Q42 — AWS DVA-C02 Ch.3
Question 42 of 100 | ← Chapter 3
A developer is creating an application deployed on internet-connected devices. The application sends data to a RESTful API hosted as an AWS Lambda function. The application assigns a unique identifier to each API request. The volume of API requests from the application may spike randomly at any time during the day. During rate limiting, the application may need to retry requests. The API must handle duplicate requests without causing inconsistency or data loss.
- A. Create an Amazon RDS for MySQL database instance. Store each request’s unique identifier in a database table.
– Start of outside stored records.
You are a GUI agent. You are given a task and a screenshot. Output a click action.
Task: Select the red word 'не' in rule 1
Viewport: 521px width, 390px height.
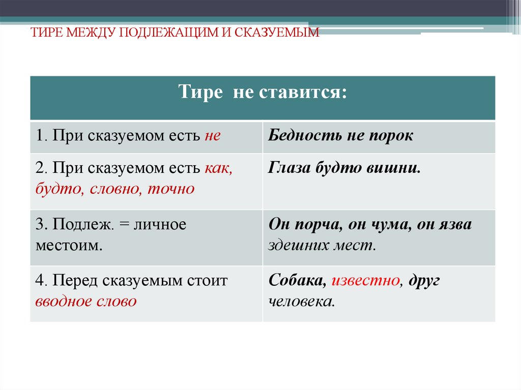point(212,134)
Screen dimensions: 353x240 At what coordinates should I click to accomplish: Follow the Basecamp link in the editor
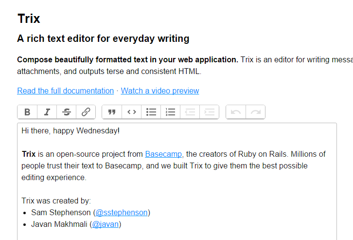[164, 154]
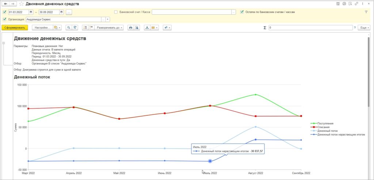Click the save report download icon

click(x=147, y=28)
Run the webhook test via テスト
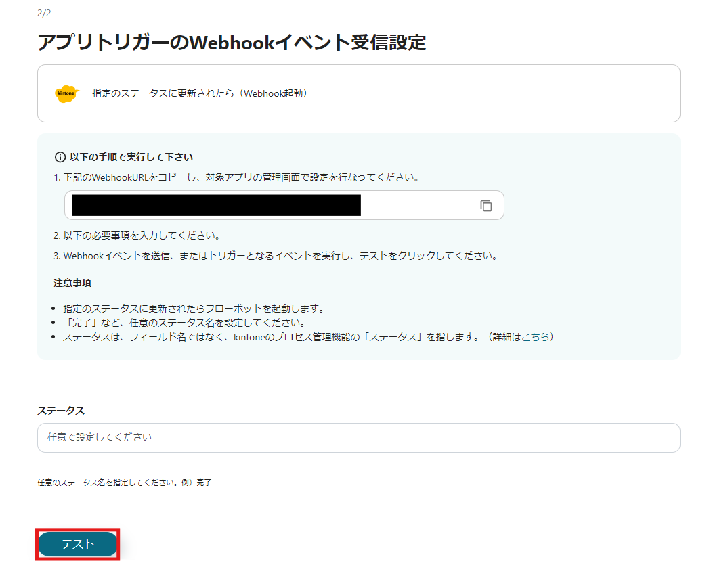 pyautogui.click(x=77, y=544)
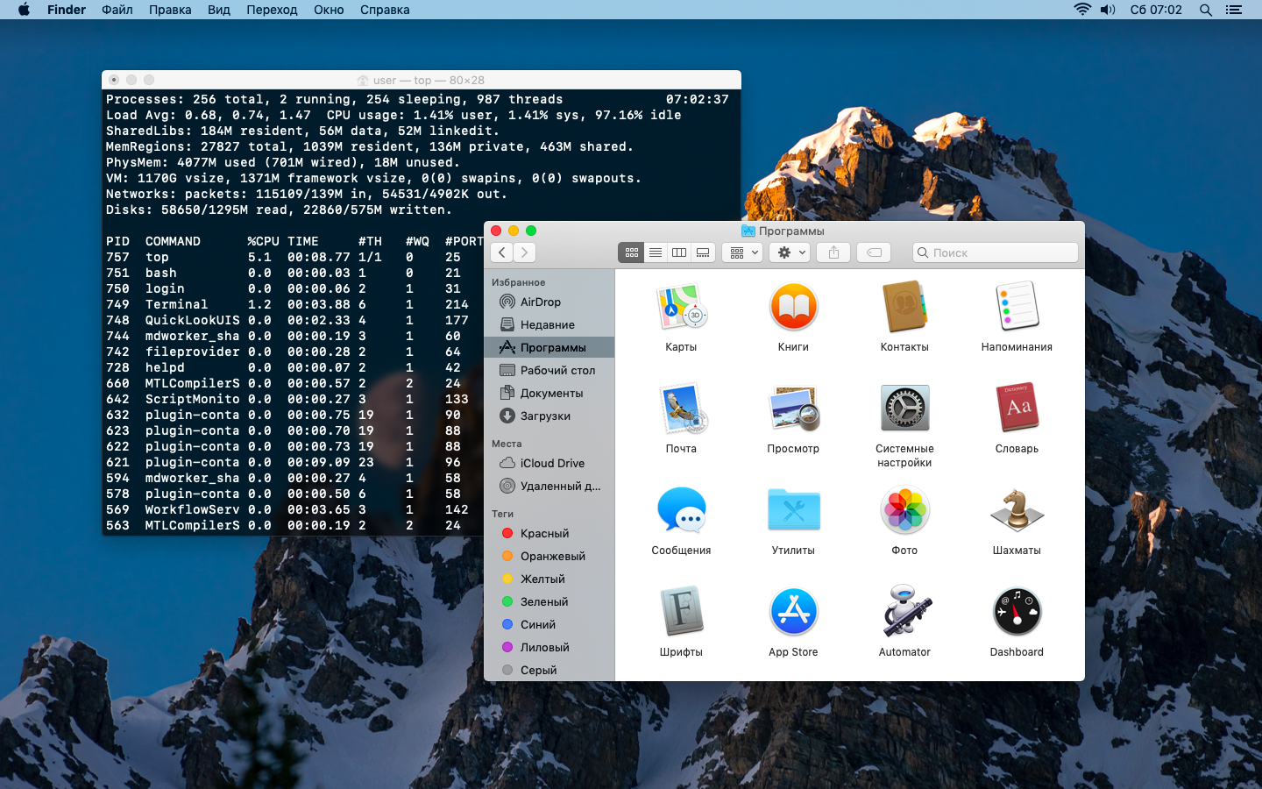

Modify the Lambda function to check the table for the identifier before processing the request.
- B. Create an Amazon DynamoDB table. Store each request’s unique identifier in the table. Modify the Lambda function to check the table for the identifier before processing the request. ✓
- C. Create an Amazon DynamoDB table. Store each request’s unique identifier in the table. Modify the Lambda function to return a client error response when it receives a duplicate request.
- D. Create an Amazon ElastiCache for Memcached cluster. Store each request’s unique identifier in the cache. Modify the Lambda function to check the cache for the identifier before processing the request.
Correct Answer: B. Create an Amazon DynamoDB table. Store each request’s unique identifier in the table. Modify the Lambda function to check the table for the identifier before processing the request.
Explanation
Option B is the best choice. Amazon DynamoDB is a highly scalable and reliable NoSQL database service ideal for rapidly storing and checking high-volume, unique request identifiers from IoT devices. It supports atomic operations, ensuring consistency under high concurrency when multiple Lambda instances simultaneously check and update the table. Modifying the Lambda function to check the DynamoDB table before processing ensures idempotent handling of duplicate requests. Option A (Amazon RDS for MySQL) lacks the serverless scalability and automatic scaling advantages of DynamoDB and requires more operational overhead. Option C’s client-error response on duplicates may trigger unnecessary retries and increase system load. Option D (ElastiCache for Memcached) lacks durability and persistence guarantees needed for reliable deduplication across failures or cache evictions.